System Design Deep Dive - 01 Design URL Shortener

Post by ailswan April. 25, 2026

中文 ↓

🎯 Design URL Shortener


1️⃣ Core Framework

When discussing URL Shortener design, I frame it as:

  1. API design and core user flows
  2. Short code generation strategy
  3. Storage and data modeling
  4. Redirect path optimization
  5. Trade-offs: uniqueness vs latency vs availability
  6. Scaling, caching, analytics, and abuse prevention

2️⃣ Core Requirements


Functional Requirements


Non-functional Requirements


👉 Interview Answer

A URL shortener has two main flows: creating a short URL and redirecting users to the original URL.

The redirect path is much more read-heavy, so I would optimize it for low latency and high availability.

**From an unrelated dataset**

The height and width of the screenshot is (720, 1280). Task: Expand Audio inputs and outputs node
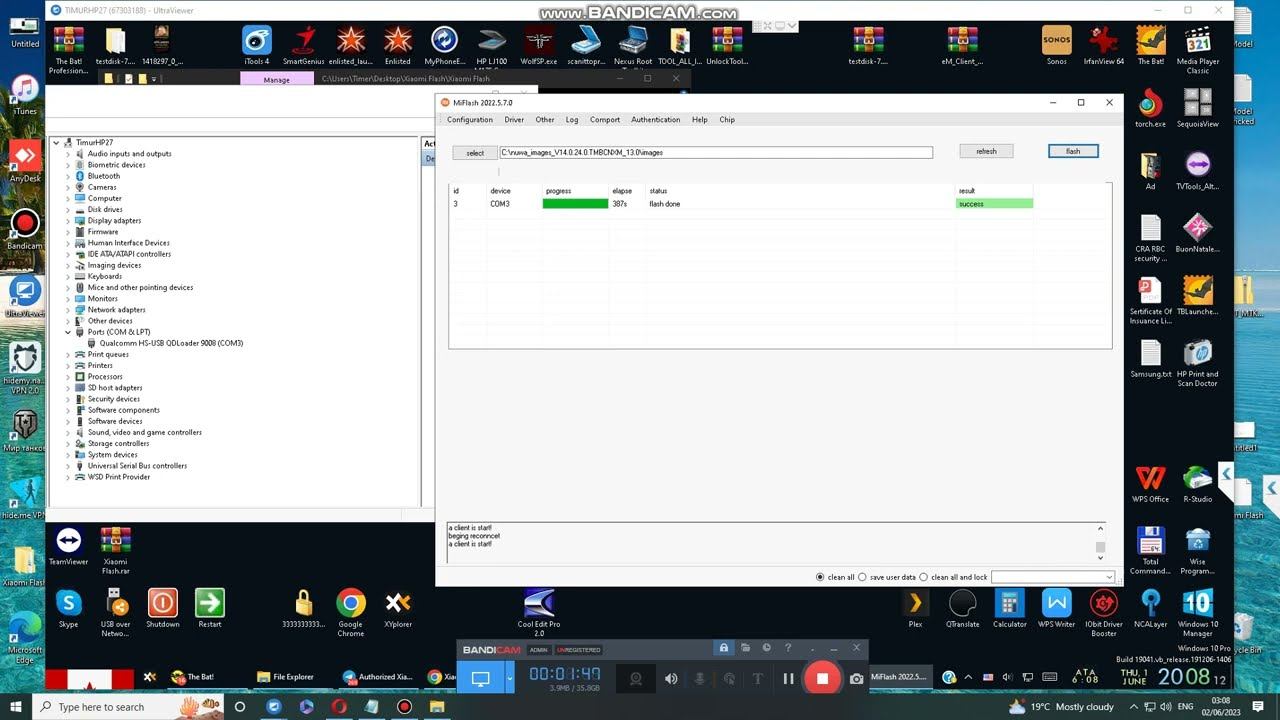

I would also consider uniqueness, expiration, analytics, and abuse prevention as important production-level requirements.


3️⃣ API Design


Create Short URL

POST /api/urls

Request:

{
  "longUrl": "https://example.com/some/very/long/path",
  "customAlias": "my-link",
  "expiresAt": "2026-12-31T00:00:00Z"
}

Response:

{
  "shortUrl": "https://short.ly/abc123",
  "shortCode": "abc123"
}

Redirect

GET /{shortCode}

Behavior:


Analytics

GET /api/urls/{shortCode}/stats

👉 Interview Answer

I would expose a write API for creating short URLs and a read API for redirecting users.

The redirect API should be extremely lightweight, because it is the critical path and usually has much higher traffic.


4️⃣ Short Code Generation


Option 1: Hash Long URL

Example:

hash(longUrl) → shortCode

Pros:

Cons:


Option 2: Random Code

Example:

random base62 string → abc123

Pros:

Cons:


Option 3: Auto-increment ID + Base62

Example:

ID = 125000
Base62(ID) = xY9a

Pros:

Cons:


Use:

Distributed ID Generator → Base62 Encode → shortCode

Examples:


👉 Interview Answer

I would use a distributed ID generator and encode the generated ID using Base62.

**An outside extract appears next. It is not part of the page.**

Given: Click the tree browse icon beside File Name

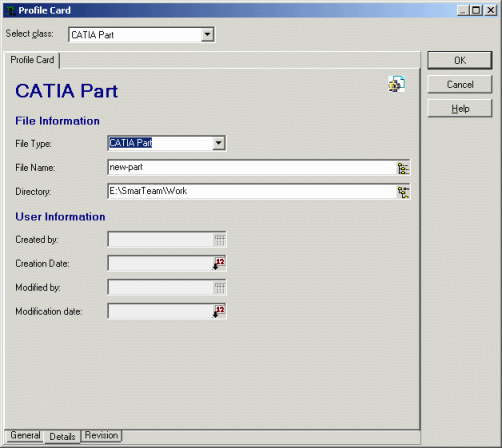Looking at the screenshot, I should point(403,168).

This gives us uniqueness, compact short codes, and avoids repeated collision checks.

If custom aliases are supported, I would enforce uniqueness through a database constraint.


Core Insight

The hardest part of short code generation is not encoding — it is guaranteeing uniqueness at scale.


5️⃣ Data Model


URL Mapping Table

url_mapping (
  short_code VARCHAR PRIMARY KEY,
  long_url TEXT NOT NULL,
  user_id VARCHAR,
  created_at TIMESTAMP,
  expires_at TIMESTAMP,
  status VARCHAR
)

Analytics Table

url_click_event (
  event_id VARCHAR PRIMARY KEY,
  short_code VARCHAR,
  clicked_at TIMESTAMP,
  user_agent TEXT,
  ip_hash VARCHAR,
  country VARCHAR,
  referrer TEXT
)

Why Separate Mapping and Analytics?


👉 Interview Answer

I would separate the URL mapping table from analytics events.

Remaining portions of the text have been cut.